Source data START

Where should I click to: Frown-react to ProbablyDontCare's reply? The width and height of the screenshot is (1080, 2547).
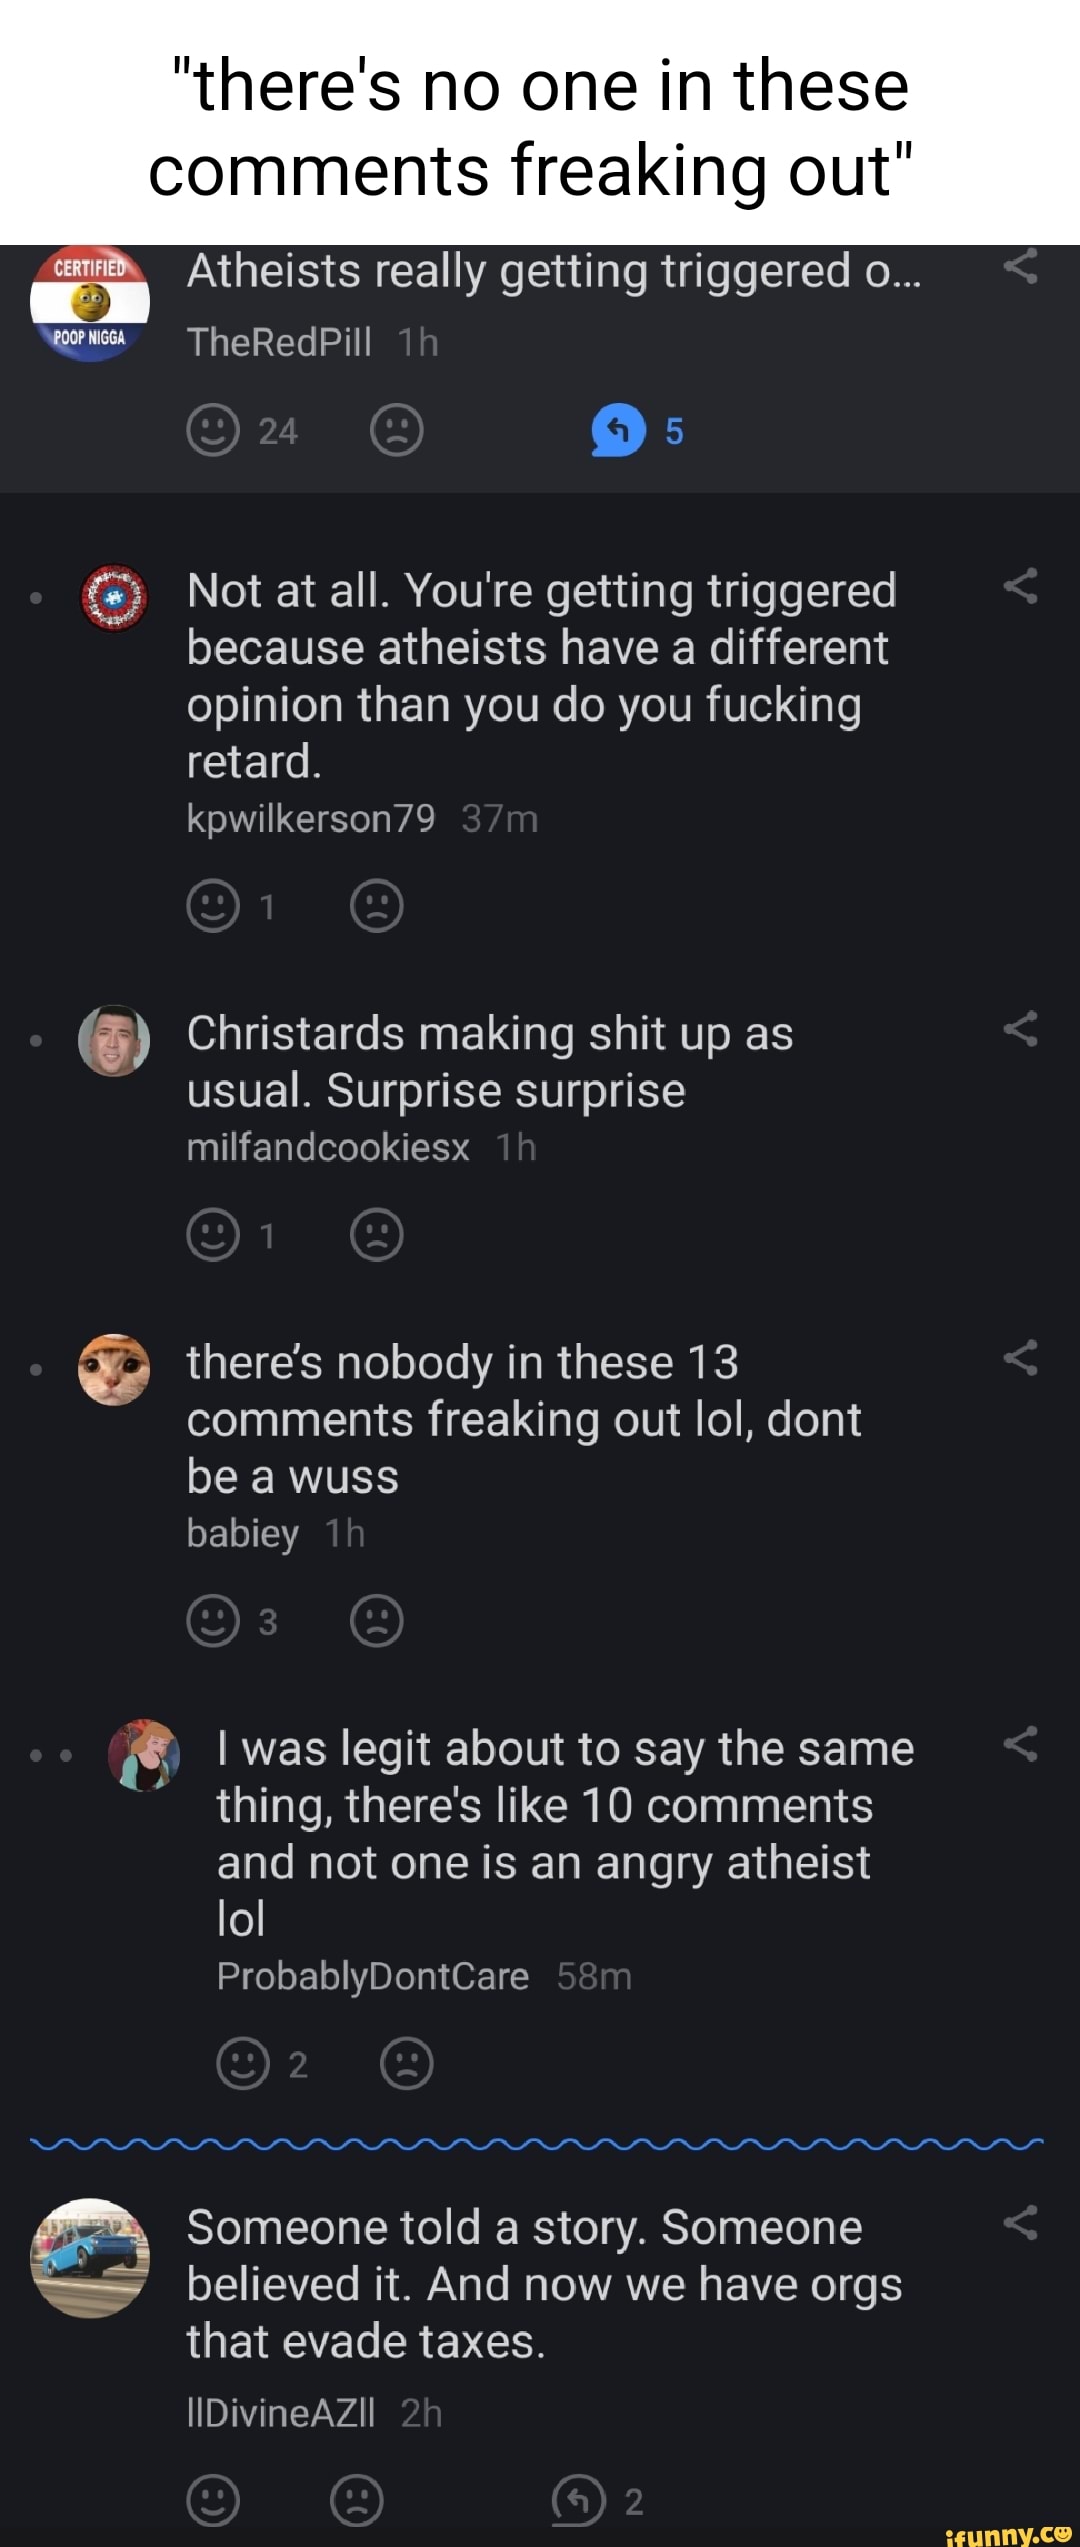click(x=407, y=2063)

Source data END
Source data START

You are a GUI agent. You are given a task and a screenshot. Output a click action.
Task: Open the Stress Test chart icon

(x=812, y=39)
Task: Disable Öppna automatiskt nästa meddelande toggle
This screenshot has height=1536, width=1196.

Source data END
Source data START

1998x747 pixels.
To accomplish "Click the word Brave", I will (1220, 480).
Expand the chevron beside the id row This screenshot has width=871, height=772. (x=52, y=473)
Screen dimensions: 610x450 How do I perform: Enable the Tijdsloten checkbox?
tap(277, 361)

Source data END

## What the task requires
Among the lines above, some may include the string "This"; state how many, and nothing more.

## Finished task
2